Despite travel picking up again, COVID safety was still very much apparent, but unobtrusive, with discreet temperature checks and hand sanitizing stations. Masks were required for both staff and guests. For your convenience, Rosewood offers on-site Antigen COVID-19 testing for around $550 Pesos (approximately $28 USD) per guest and results are back in 24-hours or less.
A Whole New World
When most people think of Mexico, they think Cancun, Tulum, Puerta Vallarta and adventures filled with beaches, parties, and tequila. However, there is so much more to Mexico than that — and San Miguel de Allende is proof. I’ve been to San Miguel a few times yet, with each visit, I discover something new. This time my search for new adventure led me to Via Organica, a non-profit organization located 40-minutes outside the city center, with a mission to promote good nutrition through organic agriculture, fair trade, and a healthy lifestyle. I was fortunate to spend the day with one of the organization’s founders, Rosana Álvarez, a native of San Miguel, who taught our group all about Via Organica, her journey, and how to eat and live holistically.
Despite being a tequila lover, I opted to skip the usual Mexican tequila tour in favor of something many visitors to the country don’t indulge in — a winery. That’s right, Mexico has a booming wine industry and at the top of the pack is Cuna De Tierra, Guanajuato’s first winery. I spent the day strolling through fields of Cabernet Sauvignon, learning about the vineyard’s wine making process, and enjoying a heavenly food and wine tasting.
If you’re looking for some relaxation after running around the city, I highly recommend exploring the exclusive underground mineral and thermal water sanctuary of Mayan Baths. Throughout a series of candle lit tunnels made of stone, quartz, and glass, guests can relax in the tranquil waters, opt for therapeutic massages, or hang by the pool to catch the stunning city sunset.
These days, Mexico and Mexican cuisine is pretty much synonymous with tacos, but in case you didn’t know, Mexico is at the forefront of a culinary revolution. From Cancun to Mexico City and beyond, the food scene in the country is changing at the hands of savvy chefs determined to break Mexico out of its stereotypical shell. Rosewood San Miguel de Allende prides itself on being a place that locals can enjoy, so it’s no surprise that the hotel’s dining options reflect that.
I got a hands-on introduction into true Mexican cuisine by taking a cooking class on property at Los Pirules Artisan Kitchen & Garden Bar with Executive Chef Vincent Wallez, who has spent the last 17 years in Mexico studying its culture and flavors.
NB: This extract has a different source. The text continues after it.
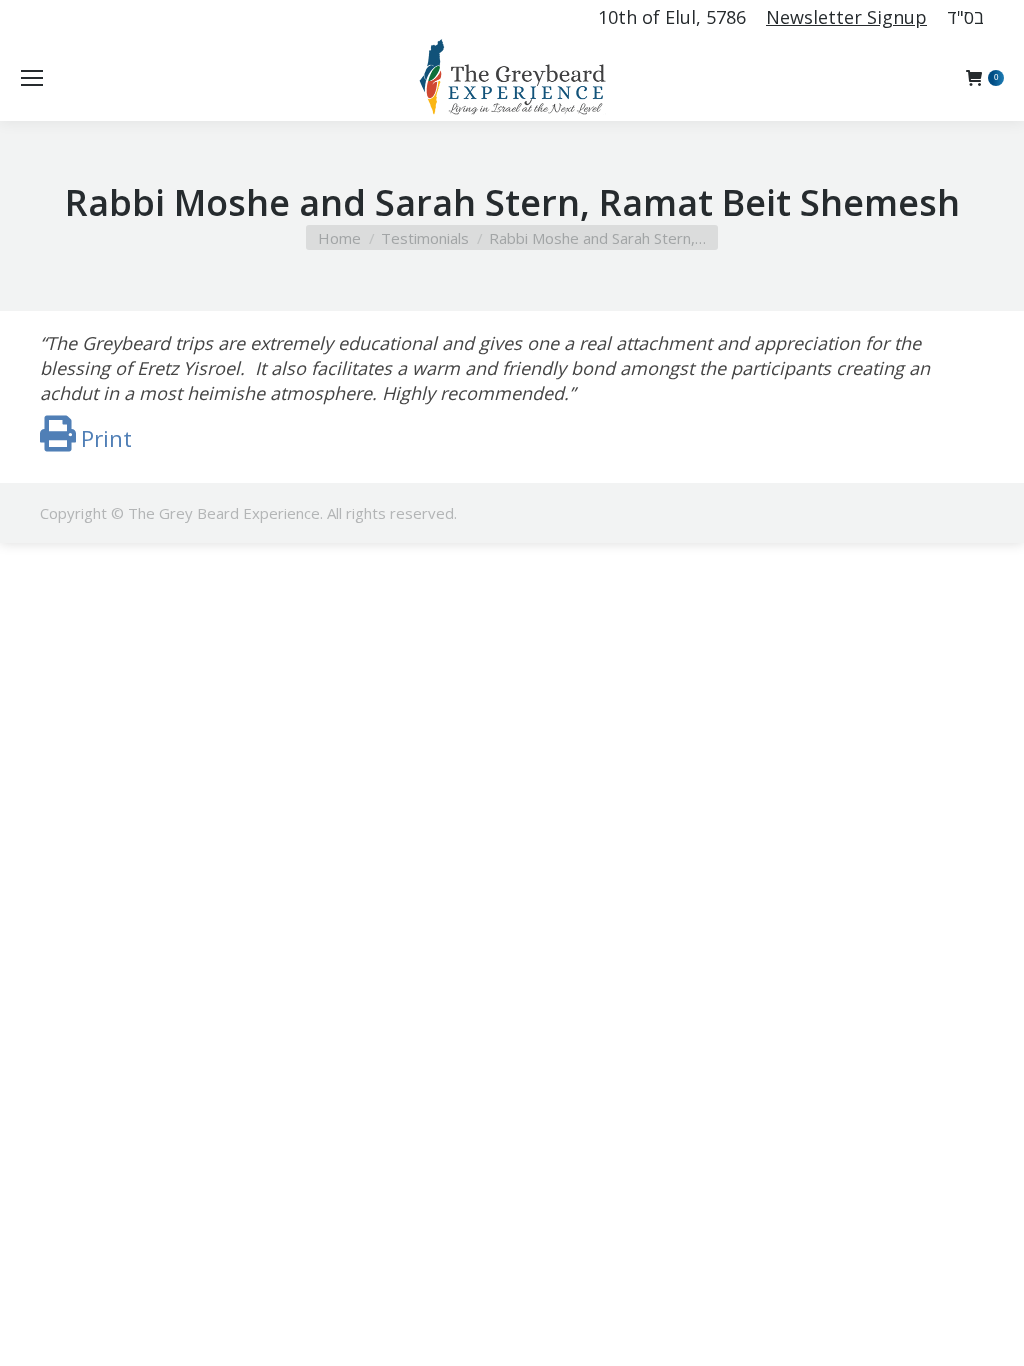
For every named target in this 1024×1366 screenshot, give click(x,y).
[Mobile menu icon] (32, 78)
Luna Rooftop Tapas Bar was another favorite, not just because of the spectacular views of the city and live band, but because I got to inhale delicious dishes like Sinaloa-style seafood aguachile, pear, gorgonzola, and white truffle flatbread, and my favorite, churros with Bailey´s chocolate sauce and cinnamon caramel.
However, Mexican dishes are not all that you’ll find within San Miguel’s colorful walls. Cumpanio serves classic French and Italian cuisine and hotspot BEKEB is an artisanal mixology bar with a special focus on local agave, plants, flowers, and roots led by cocktail icon Fabiola Padilla. You can even get some pretty good ramen at Müi Ramen Bar. I recommend the chicken bao buns and the Matilda milk punch made with Casa Dragones tequila and condensed milk — trust me.
San Miguel de Allende may not be top of mind for many travelers when they plan trips to Mexico, but there’s a reason the city was voted one of Travel + Leisure’s Best Cities in the World to Visit in 2020. It’s a hidden gem full of art, food, culture, and romance — not to mention colorful streets and charming people that make you feel at home. There’s no doubt that after one visit, you’ll be ready to come back for more.